Task statement
The records that appear below are to be restated word for word.

[Pixel coordinate grounding data]
----

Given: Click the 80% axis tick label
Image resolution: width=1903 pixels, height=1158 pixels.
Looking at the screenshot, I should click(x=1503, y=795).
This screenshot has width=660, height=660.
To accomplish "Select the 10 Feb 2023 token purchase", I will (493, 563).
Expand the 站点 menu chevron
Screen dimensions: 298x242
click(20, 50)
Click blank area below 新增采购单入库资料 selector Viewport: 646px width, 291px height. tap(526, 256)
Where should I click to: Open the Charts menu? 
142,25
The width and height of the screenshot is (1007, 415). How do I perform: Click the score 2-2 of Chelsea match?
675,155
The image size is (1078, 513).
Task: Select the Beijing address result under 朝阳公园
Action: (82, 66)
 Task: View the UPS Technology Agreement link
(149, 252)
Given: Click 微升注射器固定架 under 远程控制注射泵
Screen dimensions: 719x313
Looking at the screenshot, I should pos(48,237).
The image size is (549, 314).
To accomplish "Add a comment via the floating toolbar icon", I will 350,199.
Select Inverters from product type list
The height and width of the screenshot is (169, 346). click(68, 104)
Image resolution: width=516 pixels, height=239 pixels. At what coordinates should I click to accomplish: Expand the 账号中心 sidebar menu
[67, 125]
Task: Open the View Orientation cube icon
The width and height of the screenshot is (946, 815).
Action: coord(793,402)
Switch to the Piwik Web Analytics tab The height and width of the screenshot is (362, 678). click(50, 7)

----

Task output
Given: Click the 80% axis tick label
Image resolution: width=1903 pixels, height=1158 pixels.
Looking at the screenshot, I should click(x=1503, y=795).
This screenshot has width=660, height=660.
To accomplish "Select the 10 Feb 2023 token purchase", I will (493, 563).
Expand the 站点 menu chevron
Screen dimensions: 298x242
click(20, 50)
Click blank area below 新增采购单入库资料 selector Viewport: 646px width, 291px height. tap(526, 256)
Where should I click to: Open the Charts menu? 
142,25
The width and height of the screenshot is (1007, 415). How do I perform: Click the score 2-2 of Chelsea match?
675,155
The image size is (1078, 513).
Task: Select the Beijing address result under 朝阳公园
Action: (82, 66)
 Task: View the UPS Technology Agreement link
(149, 252)
Given: Click 微升注射器固定架 under 远程控制注射泵
Screen dimensions: 719x313
Looking at the screenshot, I should pos(48,237).
The image size is (549, 314).
To accomplish "Add a comment via the floating toolbar icon", I will 350,199.
Select Inverters from product type list
The height and width of the screenshot is (169, 346). click(68, 104)
Image resolution: width=516 pixels, height=239 pixels. At what coordinates should I click to accomplish: Expand the 账号中心 sidebar menu
[67, 125]
Task: Open the View Orientation cube icon
The width and height of the screenshot is (946, 815).
Action: coord(793,402)
Switch to the Piwik Web Analytics tab The height and width of the screenshot is (362, 678). click(50, 7)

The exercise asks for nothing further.